Le titre de cet ouvrage Femmes qui courent avec les loups, histoires et mythes de l’archétype de la Femme Sauvage, est né de mon étude de la biologie animale, en particulier des loups. Ce qu’on sait des loups Canis Lupus et Canis Rufus présente en effet des similitudes avec l’histoire des femmes, tant sur le plan de l’ardeur que du labeur.

Les loups sains et les femmes saines ont certaines caractéristiques psychiques communes : des sens aiguisés, un esprit ludique et une aptitude extrême au dévouement. Relationnels par nature, ils manifestent force, endurance et curiosité. Ils sont profondément intuitifs, très attachés à leur compagne ou compagnon, leurs petits, leur bande. Ils savent s’adapter à des conditions perpétuellement changeantes. Leur courage et leur vaillance sont remarquables.

Pourtant les uns et les autres ont été chassés, harcelés.

[….]

C’est donc pendant que j’étudiais les loups que le concept de l’archétype de la Femme Sauvage a pris forme pour la première fois dans mon esprit. J’ai également étudié d’autres animaux, les ours, les éléphants et les âmes-oiseaux  –  les papillons. Et les caractéristiques de chaque espèce éclairent de manière métaphorique la psyché intellectuelle féminine.

## DONNÉES D'ENTRÉE
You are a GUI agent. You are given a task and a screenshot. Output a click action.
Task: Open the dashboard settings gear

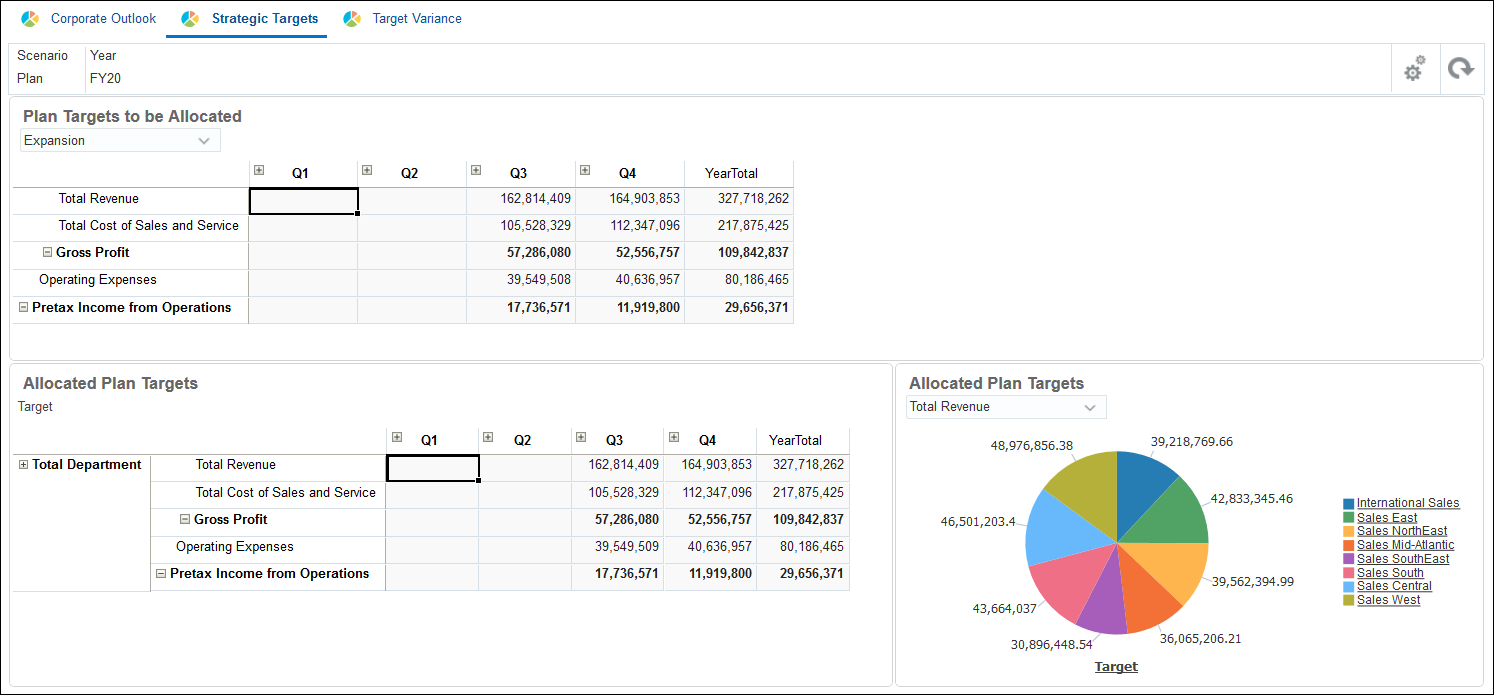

## CONSIGNE
Poursuivez le texte sur les loups et l'archétype de la Femme Sauvage en reprenant juste après sa dernière phrase.

## RÉSULTAT
J’ai reçu par deux fois la Nature Sauvage en héritage. […] J’ai grandi près de la frontière entre Michigan et Indiana, entourée de bois, de vergers et de champs, et à proximité des Grands Lacs. Là, mon esprit a été nourri de tonnerre et d’éclairs. Toute la nuit, les champs de maïs craquaient et parlaient à voix haute. Plus haut vers le nord, les loups venaient caracoler et prier dans les clairières au clair de lune. Nous pouvions tous, sans crainte, nous abreuver aux mêmes ruisseaux.

[…]

J’ai eu beaucoup de chance de grandir dans la Nature. Là, la foudre, en tombant, m’apprenait la brutalité de la mort et la fugacité de la vie. Les nids de souris montraient qu’une nouvelle vie venait adoucir la mort. Quand je déterrais dans la glaise des « perles indiennes », des fossiles, je comprenais que longtemps, très longtemps auparavant, des êtres humains s’étaient trouvés là. J’ai découvert l’art sacré de la parure du corps avec des papillons monarques posés sur ma tête, des vers luisants en guise de bijoux nocturnes et des grenouilles vert émeraude pour bracelets.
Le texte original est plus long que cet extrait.